EXERCISE INSTRUCTIONS → Across the entries below, count the lines in which the word "computer" occurs. Reply with the count alone.

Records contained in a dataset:
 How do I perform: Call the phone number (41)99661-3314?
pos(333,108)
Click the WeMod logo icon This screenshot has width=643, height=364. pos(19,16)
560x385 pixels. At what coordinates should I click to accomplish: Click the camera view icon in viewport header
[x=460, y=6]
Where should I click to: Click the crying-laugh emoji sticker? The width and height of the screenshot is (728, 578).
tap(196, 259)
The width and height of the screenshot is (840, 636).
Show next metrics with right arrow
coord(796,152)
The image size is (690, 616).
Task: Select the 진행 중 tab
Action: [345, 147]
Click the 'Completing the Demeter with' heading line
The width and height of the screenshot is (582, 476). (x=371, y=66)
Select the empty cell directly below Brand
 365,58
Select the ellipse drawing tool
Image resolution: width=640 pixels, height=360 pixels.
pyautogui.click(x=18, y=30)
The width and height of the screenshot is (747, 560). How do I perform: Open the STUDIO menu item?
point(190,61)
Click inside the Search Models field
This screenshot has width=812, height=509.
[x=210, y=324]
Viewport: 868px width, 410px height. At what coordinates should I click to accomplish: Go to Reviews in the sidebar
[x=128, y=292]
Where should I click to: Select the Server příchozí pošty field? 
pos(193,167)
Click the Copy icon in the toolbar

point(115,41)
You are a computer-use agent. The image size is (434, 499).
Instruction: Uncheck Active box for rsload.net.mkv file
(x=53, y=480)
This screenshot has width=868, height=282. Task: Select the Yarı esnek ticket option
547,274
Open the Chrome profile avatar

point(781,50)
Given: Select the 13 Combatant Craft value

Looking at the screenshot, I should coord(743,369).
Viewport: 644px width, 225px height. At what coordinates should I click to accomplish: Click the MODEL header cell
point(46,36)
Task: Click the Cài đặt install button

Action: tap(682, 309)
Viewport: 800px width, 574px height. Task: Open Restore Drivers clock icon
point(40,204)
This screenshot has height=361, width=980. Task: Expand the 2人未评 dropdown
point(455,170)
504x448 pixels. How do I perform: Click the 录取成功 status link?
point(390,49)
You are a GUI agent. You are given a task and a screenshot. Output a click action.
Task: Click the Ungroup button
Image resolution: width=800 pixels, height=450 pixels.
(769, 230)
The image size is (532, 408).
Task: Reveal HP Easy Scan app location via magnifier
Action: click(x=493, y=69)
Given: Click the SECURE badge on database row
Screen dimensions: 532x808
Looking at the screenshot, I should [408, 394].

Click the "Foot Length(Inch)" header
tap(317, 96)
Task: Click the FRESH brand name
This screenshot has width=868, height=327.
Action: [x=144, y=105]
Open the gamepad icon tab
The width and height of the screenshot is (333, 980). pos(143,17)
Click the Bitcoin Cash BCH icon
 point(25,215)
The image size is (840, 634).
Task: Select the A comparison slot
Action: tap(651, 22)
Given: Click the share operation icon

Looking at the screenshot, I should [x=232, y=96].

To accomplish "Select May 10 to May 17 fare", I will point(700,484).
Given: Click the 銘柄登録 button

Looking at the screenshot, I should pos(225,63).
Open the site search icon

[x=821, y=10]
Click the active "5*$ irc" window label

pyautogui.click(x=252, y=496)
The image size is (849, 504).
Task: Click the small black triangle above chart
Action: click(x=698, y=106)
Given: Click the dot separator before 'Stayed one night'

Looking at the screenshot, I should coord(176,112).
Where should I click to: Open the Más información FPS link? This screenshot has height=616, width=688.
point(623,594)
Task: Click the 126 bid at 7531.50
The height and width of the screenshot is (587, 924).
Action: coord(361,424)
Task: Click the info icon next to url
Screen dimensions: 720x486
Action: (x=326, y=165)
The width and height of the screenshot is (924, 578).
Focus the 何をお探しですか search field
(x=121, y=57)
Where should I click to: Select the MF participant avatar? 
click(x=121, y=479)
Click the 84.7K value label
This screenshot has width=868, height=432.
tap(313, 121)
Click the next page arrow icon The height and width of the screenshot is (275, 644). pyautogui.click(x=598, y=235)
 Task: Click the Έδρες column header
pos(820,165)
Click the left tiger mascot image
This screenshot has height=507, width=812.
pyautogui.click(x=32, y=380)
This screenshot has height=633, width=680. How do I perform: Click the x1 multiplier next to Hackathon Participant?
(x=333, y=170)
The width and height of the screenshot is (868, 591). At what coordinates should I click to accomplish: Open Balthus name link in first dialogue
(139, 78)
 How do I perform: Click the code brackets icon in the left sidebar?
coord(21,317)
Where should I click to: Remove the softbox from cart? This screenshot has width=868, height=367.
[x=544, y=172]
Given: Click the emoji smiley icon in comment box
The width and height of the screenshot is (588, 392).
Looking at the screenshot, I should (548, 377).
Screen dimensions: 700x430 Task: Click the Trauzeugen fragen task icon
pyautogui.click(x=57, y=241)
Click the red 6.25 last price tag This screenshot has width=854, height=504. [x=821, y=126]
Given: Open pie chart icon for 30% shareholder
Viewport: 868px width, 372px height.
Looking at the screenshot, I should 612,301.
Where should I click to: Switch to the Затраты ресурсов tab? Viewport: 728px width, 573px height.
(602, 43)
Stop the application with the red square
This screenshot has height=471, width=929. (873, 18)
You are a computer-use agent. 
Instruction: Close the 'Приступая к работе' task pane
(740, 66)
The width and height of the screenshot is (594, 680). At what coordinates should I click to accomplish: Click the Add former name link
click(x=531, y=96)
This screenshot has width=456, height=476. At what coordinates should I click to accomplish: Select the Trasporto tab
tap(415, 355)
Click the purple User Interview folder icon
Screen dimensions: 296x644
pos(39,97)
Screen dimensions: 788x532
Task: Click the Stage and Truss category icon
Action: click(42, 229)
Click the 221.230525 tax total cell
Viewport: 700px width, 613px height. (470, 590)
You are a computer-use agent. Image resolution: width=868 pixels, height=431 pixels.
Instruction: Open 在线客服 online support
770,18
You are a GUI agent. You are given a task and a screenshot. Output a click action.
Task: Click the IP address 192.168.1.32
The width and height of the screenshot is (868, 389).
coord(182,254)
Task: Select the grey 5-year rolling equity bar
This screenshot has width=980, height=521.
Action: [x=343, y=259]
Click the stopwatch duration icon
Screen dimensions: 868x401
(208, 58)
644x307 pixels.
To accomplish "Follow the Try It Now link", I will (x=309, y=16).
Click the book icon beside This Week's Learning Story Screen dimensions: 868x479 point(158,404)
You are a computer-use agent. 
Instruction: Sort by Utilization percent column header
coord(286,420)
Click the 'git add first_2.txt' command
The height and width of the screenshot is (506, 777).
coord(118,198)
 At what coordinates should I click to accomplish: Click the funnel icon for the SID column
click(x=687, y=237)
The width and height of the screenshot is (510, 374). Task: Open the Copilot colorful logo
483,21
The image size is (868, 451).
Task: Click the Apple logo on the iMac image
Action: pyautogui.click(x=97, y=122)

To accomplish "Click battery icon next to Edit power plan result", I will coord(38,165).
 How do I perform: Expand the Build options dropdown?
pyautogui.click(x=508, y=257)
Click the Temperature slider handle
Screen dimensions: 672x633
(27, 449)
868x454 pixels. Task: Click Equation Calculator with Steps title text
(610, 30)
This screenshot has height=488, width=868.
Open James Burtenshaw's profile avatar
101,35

ANSWER → 4